Meniere’s disease is characterized by paroxysmal attacks of vertigo, tinnitus, and fluctuating hearing loss. Remissions are unpredictable and irregular, but may be longlasting; hence, the severity of impairment is best determined after prolonged observation and serial reexaminations.

 

The diagnosis of a vestibular disorder requires a comprehensive neuro-otolaryngologic examination with a detailed description of the vertiginous episodes, including notation of frequency, severity, and duration of the attacks. Pure tone and speech audiometry with the appropriate special examinations, such as Bekesy audiometry, are necessary. Vestibular function is accessed by positional and caloric testing, preferably by electronystagmography. When polytograms, contrast radiography, or other special tests have been performed, copies of the reports of these tests should be obtained, in addition to reports of skull and temporal bone X-rays.

 

3.         ORGANIC LOSS OF SPEECH. Glossectomy or laryngectomy or cicatricial laryngeal stenosis due to injury or infection results in loss of voice production by normal means. In evaluating organic loss of speech (see 2.09), ability to produce speech by any means includes the use of mechanical or electronic devices.
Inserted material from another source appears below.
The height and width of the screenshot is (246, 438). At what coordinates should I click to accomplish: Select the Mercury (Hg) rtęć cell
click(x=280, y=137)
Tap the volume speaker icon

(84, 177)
Impairment of speech due to neurologic disorders should be evaluated under 11.00-11.19.

 

(Listing 2.00)

1332-3

 

 

2.02 Impairment of central visual acuity

 

Remaining vision in the better eye after best correction is 20/200 or less.

 

TABLE NO. 1.

 

Percentage of central visual efficiency corresponding to central visual acuity notations for distance in the phakic and aphakic eye (better eye).

 

Snellen                                    Percent Central Visual Efficiency

English            Metric              Phakic1                       Monocular2                 Binocular3

20/16               6/5                   100                              50                                75

20/20               6/6                   100                              50                                75

20/25               6/7.5                95                                47                                71

20/32               6/10                 90                                45                                67

20/40               6/12                 85                                42                                64

20/50               6/15                 75                                37                                56

20/64               6/20                 65                                32                                49

20/80               6/24                 60                                30                                45

20/100             6/30                 50                                25                                37

20/125             6/38                 40                                20                                30

20/160             6/48                 30                                --                                  22

20/200             6/60                 20                                --                                  --

 

Column and Use

 

1Phakic--1. A lens is present in both eyes.  2. A lens is present in the better eye and absent in the poorer eye.  3. A lens is present in one eye and the other eye is enucleated.

 

2Monocular--1. A lens is absent in the better eye and present in the poorer eye.  2. The lenses are absent in both eyes; however, the central visual acuity in the poorer eye after best correction is 20/200 or less.  3. A lens is absent from one eye and the other eye is enucleated.

 

3Binocular--1. The lenses are absent from both eyes and the central visual acuity in the poorer eye after best correction is greater than 20/200.

 

(Listing 2.02)

1332-4

 

 

2.03     Contraction of peripheral visual fields in the better eye

 

A.         To 10 degrees or less from the point of fixation; OR

 

B.         So the widest diameter subtends an angle no greater than 20 degrees; OR

 

C.        To 20 percent or less visual field efficiency

 

(Listing 2.03)

1332-5

 

 

2.04     Loss of visual efficiency

 

Visual efficiency of better eye after best correction 20 percent or less. (The percent of remaining visual efficiency equals the product of the percent of remaining central visual efficiency and the percent of remaining visual field efficiency.)